Saturday, April 15, 2017

Lebanon: As Though She Were Sleeping, by Elias Khoury

I'm having a hard time with books from the Middle East. I really enjoyed my selection from the United Arab Emirates - That Other Me, by Maha Gargarsh. Other than that though, I've found Middle Eastern literature very hard to get into. So it was with my selection for Lebanon, which, according to the cover, won the inaugural Arabic Novel Prize. The language is beautiful and poetic. But the story is very non-linear. Ostensibly, the action takes place over three separate nights (some months apart) - in fact, the three sections are titled "The First Night", "The Second Night" and "The Third Night". However, it is a lot more wide ranging than that, and tracks back and forth in time, in a way that is not easy to follow. I found it difficult when putting the book down and coming back to it, to remember where the story had got to.

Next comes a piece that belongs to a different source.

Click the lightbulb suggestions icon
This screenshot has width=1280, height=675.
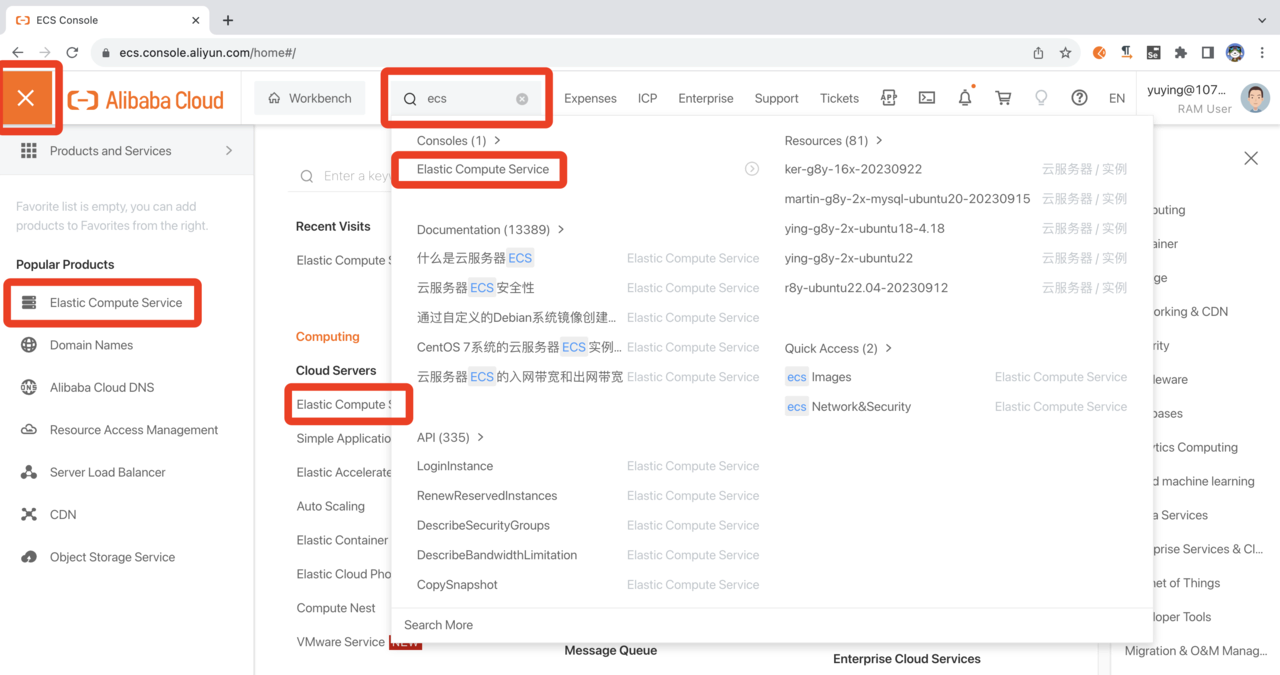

Meelya is a young Lebanese Christian woman who has married Mansour, a Palestinian. She leaves Lebanon to live with him in Nazareth, but escapes reality in dreams. Her dream world is convincingly evoked, as she slips in and out of it. But just as in real life dreams, the book can be rambling and illogical at times. Still, the beauty of the language made me persist. Eventually, at the end of the story, there was a moment of revelation as the author linked the story of Abraham's intended sacrifice of his son Isaac with the death of Christ(and with Meelya herself) that formed a very satisfying conclusion (a little Bible knowledge will help the reader here).

As Though She Were Sleeping was translated from Arabic by Humphrey Davies and published in Great Britain by MacLehose Press in 2011.